The Whole Brain Child

The Whole Brain Child

By @DrDanSiegal M.D. & @TinaBryson

The Whole Brain Child is an analysis of how a child’s brain is structured and how it develops. The book takes data and explains it in a very easy manner. The authors present applicable illustrations on how the brain research can relate to parenting.

The book starts with the theory that everyday parenting problems can be turned into a chance to teach children important experiences, like conflict resolution, perspective-taking, and emotional understanding of feelings or problems. The book discusses 12 Revolutionary Strategies to educate your child’s developing mind. The strategies include how a child’s brain is shaped, how it develops and how to keep the portion of the brain absorbed for self-regulation.

It is suggested in the book that by applying the authors strategies, you can alter explosions, tantrums and disagreements into a chance to boost sociable and emotional development. The authors give strategies for parenting to assist the parent by providing effective brain integration in your children from birth through 12 years old.

The book examines the ideas to apply daily skills to help incorporate the right and left hemispheres of the brain, and the upper and lower network of the brain while enhancing memory, and the distinctive facets of character.

The strategies suggested in the book that will help parents raise an emotionally intelligent, calmer, and happier child are summarized:

Strategy #1 – Connect and Redirect:

The authors recommend that when your child is having a tantrum, recognize your child’s emotions by identifying and accepting their feelings (e.g., “you look unhappy”) before attempting to rationalize with them. When children appear to be heard and accepted they are more eager to improve their behavior.

Strategy #2 – Name It to Tame It:

When the feelings that come with the right side of the brain (e.g., terror, disappointment, etc.) are provoked, assist your child to control what’s agitating them by saying a story about it. Your child’s left-brain applies his/her receptiveness to speech and conversations, which permits them to understand their know-how.

Strategy #3 – Engage, Don’t Enrage; Appealing to the Upstairs Brain:

The Front Cortex (i.e., “upstairs brain”) is accountable for observation and organizational abilities. The sub-cortex (i.e., “downstairs brain”) controls the fight or flight behavior and reveals feelings. Parents can use the upstairs brain by questioning, confirming the child’s feelings and recommending options (e.g., “you look angry, what happened?”) instead of setting off the downstairs brain by making ultimatums. Angry replies, such as “because I said you so” or “you will pay attention to me,” often sets off the downstairs brain and makes the child further agitated and unable to think rationally.

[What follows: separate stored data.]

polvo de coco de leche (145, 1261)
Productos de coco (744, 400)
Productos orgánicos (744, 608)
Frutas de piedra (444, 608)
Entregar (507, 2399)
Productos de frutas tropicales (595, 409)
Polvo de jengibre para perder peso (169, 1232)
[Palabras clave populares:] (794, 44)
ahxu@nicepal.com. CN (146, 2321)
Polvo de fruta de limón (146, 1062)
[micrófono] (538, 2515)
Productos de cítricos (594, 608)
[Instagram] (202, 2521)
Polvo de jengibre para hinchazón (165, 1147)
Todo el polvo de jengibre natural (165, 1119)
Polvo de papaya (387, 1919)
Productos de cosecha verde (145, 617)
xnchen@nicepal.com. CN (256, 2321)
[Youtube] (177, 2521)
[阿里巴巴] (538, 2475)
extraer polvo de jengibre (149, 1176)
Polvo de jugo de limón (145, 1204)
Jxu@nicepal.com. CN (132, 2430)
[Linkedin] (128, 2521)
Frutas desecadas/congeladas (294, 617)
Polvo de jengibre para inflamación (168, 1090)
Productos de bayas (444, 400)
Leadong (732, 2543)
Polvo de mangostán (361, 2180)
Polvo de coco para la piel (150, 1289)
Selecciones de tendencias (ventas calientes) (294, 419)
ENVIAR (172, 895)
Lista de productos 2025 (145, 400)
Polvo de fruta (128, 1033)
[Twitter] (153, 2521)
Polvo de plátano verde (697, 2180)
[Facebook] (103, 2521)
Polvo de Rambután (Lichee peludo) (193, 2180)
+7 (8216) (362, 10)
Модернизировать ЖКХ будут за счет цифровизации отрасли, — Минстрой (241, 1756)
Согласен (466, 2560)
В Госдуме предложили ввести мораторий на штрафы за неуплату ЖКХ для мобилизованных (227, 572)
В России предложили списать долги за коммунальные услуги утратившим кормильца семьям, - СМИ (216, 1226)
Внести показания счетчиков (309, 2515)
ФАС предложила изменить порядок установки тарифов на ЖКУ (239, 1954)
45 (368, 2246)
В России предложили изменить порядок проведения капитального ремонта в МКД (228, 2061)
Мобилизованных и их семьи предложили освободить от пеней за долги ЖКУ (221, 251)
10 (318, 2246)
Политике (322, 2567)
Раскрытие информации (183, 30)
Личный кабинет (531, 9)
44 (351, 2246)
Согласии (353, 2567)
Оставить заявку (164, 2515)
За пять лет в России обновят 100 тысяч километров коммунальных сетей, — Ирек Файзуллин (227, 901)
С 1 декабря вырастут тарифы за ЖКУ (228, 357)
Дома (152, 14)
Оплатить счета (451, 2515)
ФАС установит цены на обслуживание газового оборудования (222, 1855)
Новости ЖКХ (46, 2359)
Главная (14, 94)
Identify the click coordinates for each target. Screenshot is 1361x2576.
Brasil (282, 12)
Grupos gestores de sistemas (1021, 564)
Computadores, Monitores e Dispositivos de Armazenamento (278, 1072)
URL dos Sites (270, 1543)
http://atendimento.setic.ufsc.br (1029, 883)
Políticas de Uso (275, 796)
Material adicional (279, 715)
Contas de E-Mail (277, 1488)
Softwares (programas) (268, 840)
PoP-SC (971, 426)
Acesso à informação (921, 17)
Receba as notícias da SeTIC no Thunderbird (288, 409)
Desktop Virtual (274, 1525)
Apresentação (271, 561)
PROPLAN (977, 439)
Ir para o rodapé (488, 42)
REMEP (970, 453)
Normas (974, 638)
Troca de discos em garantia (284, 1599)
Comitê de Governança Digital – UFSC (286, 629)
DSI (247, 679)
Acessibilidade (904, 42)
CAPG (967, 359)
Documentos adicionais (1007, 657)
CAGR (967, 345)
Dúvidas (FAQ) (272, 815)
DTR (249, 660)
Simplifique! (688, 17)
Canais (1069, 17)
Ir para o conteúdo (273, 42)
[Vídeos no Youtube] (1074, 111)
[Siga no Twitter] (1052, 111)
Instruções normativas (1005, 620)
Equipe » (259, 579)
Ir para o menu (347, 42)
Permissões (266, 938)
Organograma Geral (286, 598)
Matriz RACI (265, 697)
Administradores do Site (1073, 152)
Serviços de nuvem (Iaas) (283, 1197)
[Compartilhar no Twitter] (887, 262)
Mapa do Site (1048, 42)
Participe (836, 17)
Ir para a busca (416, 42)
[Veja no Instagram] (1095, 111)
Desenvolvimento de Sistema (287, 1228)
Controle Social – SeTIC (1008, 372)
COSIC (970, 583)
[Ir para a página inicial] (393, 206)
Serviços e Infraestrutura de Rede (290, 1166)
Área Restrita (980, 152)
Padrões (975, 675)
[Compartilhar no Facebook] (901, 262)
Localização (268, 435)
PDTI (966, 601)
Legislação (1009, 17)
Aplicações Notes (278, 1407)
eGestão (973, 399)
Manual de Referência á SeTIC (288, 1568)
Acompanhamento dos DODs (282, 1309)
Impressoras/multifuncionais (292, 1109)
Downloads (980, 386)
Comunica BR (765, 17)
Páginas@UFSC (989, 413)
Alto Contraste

Strategy #4 – Use it or Lose it:

Giving your child a chance to construct the “upstairs brain” entails role-playing, problem solving, and playing… “What would you do?” This particular strategy builds very important reasoning skills such as negotiating and finding the middle ground with peers. It inspires arranging, organizing, and preparing while using logic.

Strategy #5 – Move it or Lose It:

Having your child shift, shimmy, sway or relocate his/her body can be a positive approach to get him/her to join with their upstairs brain when they get secured in the downstairs brain. Stretching, rocking, shaking, or doing the twist, are a good illustration of move it or lose it. This strategy is a body over mind approach to replenish equilibrium.

Strategy #6 – Use the Remote of the Mind:

Encourage your child to make constructive memories more clear by having them describe a hurtful or challenging incident and apply what is defined as the “Remote of the Mind.” This allows him/her time out to retract the event so that he/she can have direction on how to formulate, regard, examine or decipher. The strategy instructs your children to exam his/her memories while keeping authority.

Strategy #7 – Remember to Remember:

Provide your child with a good deal of drills recalling meaningful experiences by having him/her reminiscence experiences soon after they occur. This can be done by writing, story telling, or by making small talk at mealtime.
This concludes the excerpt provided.